Tuesday, 5 May 2020

The Joy of Composting




I'm really trying to get a grip of the home compost situation this year. 
 Feeding the soil with rotted organic matter is the only game in town actually.

I watched a wonderful and important film called simply 'Dirt' which explains beautifully why.


I was really happy to be able to empty one of my home compost bins which I've been filling with mainly veg peelings, grass cuttings and torn up cardboard for the last year, and found it is pretty much rotted down to deliciously rich organic compost (a bit lumpy still, but the veg won't care).  I've bagged it up ready to move to the plot and use when I plant my squashes and courgettes.

Charles Dowding (he of the no-dig bed expertise) gives great advice in his composting video, which has confirmed and explained some things for me.


  1. It's find to put wood ash in your compost.  Hooray!
  2. It's okay to put perennial weeds including couch grass in your compost.  Thank goodness for that.  It would be a nightmare job trying to separate them anyway ( I know - I used to try).
  3. My garden shredder was a good investment (£20 on ebay), as all those woody bush shreddings are a great compost addition.



It's not perfect, and you end up with lots of long stringy bits, and it's hellish noisy, but I'm really glad I bought this cheap garden shredder.


This was a huge buddleia tree we cut down, til a lengthy lockdown afternoon putting it through the shredder.
 I now have a huge tub of 'brown' compost additive, so when I put a load of 'green' weeds in my compost bin, I shove in a few handfuls of the shreddings to cover it.

Inspired by all this compost conversation, together with the free online permaculture course I've been following, I thought it was time to plan some building jobs over at the plot. 

The aims of the structures are:
  1.   Protect tools from some winter weather
  2.   Keep pots and things from blowing all around the allotment
  3.   House my compost creation at the allotment
  4.   Collect rainwater using the roofs with guttering and water butts.
We have an excess of pallets currently looking like crap in my front garden, plenty of roof felt left over from reroofing our shed at home and two able sons with time on their hands.


Watch this space.... In the spirit of biodiversity, plans for a small pond are emerging too!




Seedling City

At home I have seedlings galore now, and we've eaten our first little leaves from the salad leaves I sowed in troughs earlier.  The spinach is slower though, and I'm impatient to stop buying big bags of the stuff from the supermarket and eat my own.

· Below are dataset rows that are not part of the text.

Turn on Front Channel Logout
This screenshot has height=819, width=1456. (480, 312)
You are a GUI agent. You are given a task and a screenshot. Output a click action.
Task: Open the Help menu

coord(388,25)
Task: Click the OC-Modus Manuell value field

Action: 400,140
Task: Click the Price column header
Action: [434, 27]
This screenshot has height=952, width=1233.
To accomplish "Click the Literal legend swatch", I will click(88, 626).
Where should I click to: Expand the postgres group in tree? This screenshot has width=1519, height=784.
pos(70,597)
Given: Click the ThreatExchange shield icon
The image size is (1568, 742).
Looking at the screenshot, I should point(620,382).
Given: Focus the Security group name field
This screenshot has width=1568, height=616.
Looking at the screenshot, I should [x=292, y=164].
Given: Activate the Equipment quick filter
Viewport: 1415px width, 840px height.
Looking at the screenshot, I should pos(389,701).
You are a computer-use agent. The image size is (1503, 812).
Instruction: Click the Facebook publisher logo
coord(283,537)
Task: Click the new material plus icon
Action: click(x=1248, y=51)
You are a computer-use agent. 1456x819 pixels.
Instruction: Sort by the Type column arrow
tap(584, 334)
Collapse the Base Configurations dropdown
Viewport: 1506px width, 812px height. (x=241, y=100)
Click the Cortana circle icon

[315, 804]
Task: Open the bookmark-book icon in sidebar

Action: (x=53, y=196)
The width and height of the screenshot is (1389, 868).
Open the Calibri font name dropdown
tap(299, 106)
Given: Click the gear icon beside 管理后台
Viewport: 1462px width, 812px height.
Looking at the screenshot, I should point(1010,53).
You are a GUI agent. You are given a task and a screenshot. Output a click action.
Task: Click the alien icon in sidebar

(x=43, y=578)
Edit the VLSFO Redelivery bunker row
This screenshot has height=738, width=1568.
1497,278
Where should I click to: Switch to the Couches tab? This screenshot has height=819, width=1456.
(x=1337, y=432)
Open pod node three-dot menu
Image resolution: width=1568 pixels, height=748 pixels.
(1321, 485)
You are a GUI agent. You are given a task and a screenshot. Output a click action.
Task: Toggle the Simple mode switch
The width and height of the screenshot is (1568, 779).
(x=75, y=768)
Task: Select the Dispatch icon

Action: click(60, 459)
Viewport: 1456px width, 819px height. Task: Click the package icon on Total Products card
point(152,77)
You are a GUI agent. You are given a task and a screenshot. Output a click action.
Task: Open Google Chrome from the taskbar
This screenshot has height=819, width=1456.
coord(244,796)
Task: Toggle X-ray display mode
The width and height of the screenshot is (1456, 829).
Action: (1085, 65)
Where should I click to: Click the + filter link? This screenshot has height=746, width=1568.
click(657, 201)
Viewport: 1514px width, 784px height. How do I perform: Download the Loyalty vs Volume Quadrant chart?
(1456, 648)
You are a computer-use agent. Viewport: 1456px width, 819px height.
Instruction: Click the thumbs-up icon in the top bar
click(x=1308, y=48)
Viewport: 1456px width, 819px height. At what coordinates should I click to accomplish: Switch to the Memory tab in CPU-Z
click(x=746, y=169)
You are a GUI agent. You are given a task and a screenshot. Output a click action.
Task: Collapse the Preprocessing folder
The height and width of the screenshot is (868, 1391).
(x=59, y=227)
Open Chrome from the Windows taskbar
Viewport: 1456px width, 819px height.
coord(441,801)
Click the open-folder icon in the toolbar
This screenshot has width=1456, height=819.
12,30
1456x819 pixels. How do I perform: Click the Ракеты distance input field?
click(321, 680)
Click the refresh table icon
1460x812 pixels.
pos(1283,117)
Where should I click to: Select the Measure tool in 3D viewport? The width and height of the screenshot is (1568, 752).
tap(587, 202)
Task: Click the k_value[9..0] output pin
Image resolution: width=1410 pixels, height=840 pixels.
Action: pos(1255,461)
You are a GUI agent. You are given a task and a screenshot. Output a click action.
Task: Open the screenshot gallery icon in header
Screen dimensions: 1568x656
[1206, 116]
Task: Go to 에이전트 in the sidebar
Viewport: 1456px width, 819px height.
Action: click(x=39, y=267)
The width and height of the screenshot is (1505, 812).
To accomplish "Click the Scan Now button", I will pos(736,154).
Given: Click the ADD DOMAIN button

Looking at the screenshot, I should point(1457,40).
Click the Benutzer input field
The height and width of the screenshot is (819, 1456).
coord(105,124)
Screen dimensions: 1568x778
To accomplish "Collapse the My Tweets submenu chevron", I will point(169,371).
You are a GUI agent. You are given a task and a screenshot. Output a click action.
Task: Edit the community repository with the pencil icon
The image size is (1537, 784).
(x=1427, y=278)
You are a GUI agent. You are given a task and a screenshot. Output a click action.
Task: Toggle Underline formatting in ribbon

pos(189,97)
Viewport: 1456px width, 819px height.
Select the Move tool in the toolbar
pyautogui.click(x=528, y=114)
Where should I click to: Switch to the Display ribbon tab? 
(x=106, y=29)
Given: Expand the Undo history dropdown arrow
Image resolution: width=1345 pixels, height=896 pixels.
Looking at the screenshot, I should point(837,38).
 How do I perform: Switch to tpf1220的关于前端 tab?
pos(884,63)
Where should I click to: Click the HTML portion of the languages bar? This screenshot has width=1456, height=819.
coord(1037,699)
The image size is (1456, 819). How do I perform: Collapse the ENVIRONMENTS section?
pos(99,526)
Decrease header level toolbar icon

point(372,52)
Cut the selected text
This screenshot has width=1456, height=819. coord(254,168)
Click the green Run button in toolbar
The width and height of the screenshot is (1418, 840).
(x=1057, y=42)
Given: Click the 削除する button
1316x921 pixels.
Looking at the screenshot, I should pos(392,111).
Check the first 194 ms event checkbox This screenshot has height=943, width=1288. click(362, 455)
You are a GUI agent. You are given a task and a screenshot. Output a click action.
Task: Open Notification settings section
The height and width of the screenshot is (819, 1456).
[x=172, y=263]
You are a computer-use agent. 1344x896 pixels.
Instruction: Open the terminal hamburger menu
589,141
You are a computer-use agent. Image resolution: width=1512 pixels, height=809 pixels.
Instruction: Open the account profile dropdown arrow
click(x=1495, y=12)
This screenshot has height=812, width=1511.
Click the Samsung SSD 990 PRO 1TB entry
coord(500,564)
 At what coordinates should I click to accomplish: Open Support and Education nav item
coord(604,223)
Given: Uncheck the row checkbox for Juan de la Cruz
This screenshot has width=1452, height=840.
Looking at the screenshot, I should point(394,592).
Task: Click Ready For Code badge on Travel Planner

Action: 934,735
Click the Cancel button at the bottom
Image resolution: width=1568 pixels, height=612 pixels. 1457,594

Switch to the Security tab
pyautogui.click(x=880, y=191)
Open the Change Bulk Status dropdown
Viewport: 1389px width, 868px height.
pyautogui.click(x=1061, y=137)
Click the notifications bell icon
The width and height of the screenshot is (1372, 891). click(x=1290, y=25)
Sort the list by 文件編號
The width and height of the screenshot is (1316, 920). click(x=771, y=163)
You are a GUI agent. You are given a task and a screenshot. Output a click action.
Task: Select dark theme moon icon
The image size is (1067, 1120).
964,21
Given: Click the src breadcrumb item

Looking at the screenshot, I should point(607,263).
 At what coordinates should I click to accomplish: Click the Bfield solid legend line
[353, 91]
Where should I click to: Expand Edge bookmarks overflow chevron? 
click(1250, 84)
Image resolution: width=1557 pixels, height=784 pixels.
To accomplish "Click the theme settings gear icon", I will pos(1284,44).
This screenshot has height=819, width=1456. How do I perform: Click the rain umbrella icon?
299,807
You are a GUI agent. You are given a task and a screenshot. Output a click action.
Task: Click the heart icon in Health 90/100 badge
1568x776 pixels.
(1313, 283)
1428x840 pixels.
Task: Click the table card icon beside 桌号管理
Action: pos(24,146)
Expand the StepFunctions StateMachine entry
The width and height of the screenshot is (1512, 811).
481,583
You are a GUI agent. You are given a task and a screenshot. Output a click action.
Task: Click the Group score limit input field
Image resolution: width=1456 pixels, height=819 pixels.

Turns out the peas shoots are delicious, a scrumptious tender leafy flavour of pea (surprise),  although they haven't made it to the kitchen so far, as they get harvested as snacks every time I'm pottering and watering the seedlings.

Spicy salad leaves in the left tub, and I've sown a few lettuce down the edges.  Now it's May I'm hoping they go whoosh!




I have plenty of courgettes, but because they were so slow to germinate I sowed more in the same pots.  Needless to say they all came up, but the first ones to appear had this strange sickly looking yellow marbelling to the leaves.  The next set of leaves seem to be fine.  I'm moving them and the squashes out of the shed every morning, and back in at night, just in case.  There's a possible frost forecast for next week, and I've murdered previous courgettes as late as May 12th before now, so I'll continue to be rigorous about putting them in til the last chance of frost is over.


Meanwhile over at the plot Oscar and I have created a new bed.  Most of it is a flower bed, and I've transplanted any random foxgloves and poppies from other parts of the allotment into it.  We've also planted some sunflowers, mallow seedlings,  morning glory seedlings, sown wild flower and nasturtium seeds ,thrown bee bombs and are hoping for a riot of lovely colour this summer!

I've also used one end of to sow more lettuce and some carrots.


Our new flower bed.  This area has been used as a general dumping ground for years, and was also the site of an old compost heap we cleared last year, so I'm hoping the soil will be rich and nutritious already.


The final meal of purple sprouting.... Have let the rest of it flower so I can save the seeds for next year.  This year's seedlings are already a couple of inches high and just waiting for me to prepare a bed for them.

So now it's May and everything is about to spurt into wild growth and rapid germination and we'll have our work cut out just keeping the weeds down and planting out the seedlings which are everywhere in my garden at home at the moment.  Since we are in lockdown still I'm also hoping we'll have time to make my shed and compost bins a reality, and thoughts of a pond are becoming increasingly appealing.  Frogs eat slugs and snails after all.  That would be nice.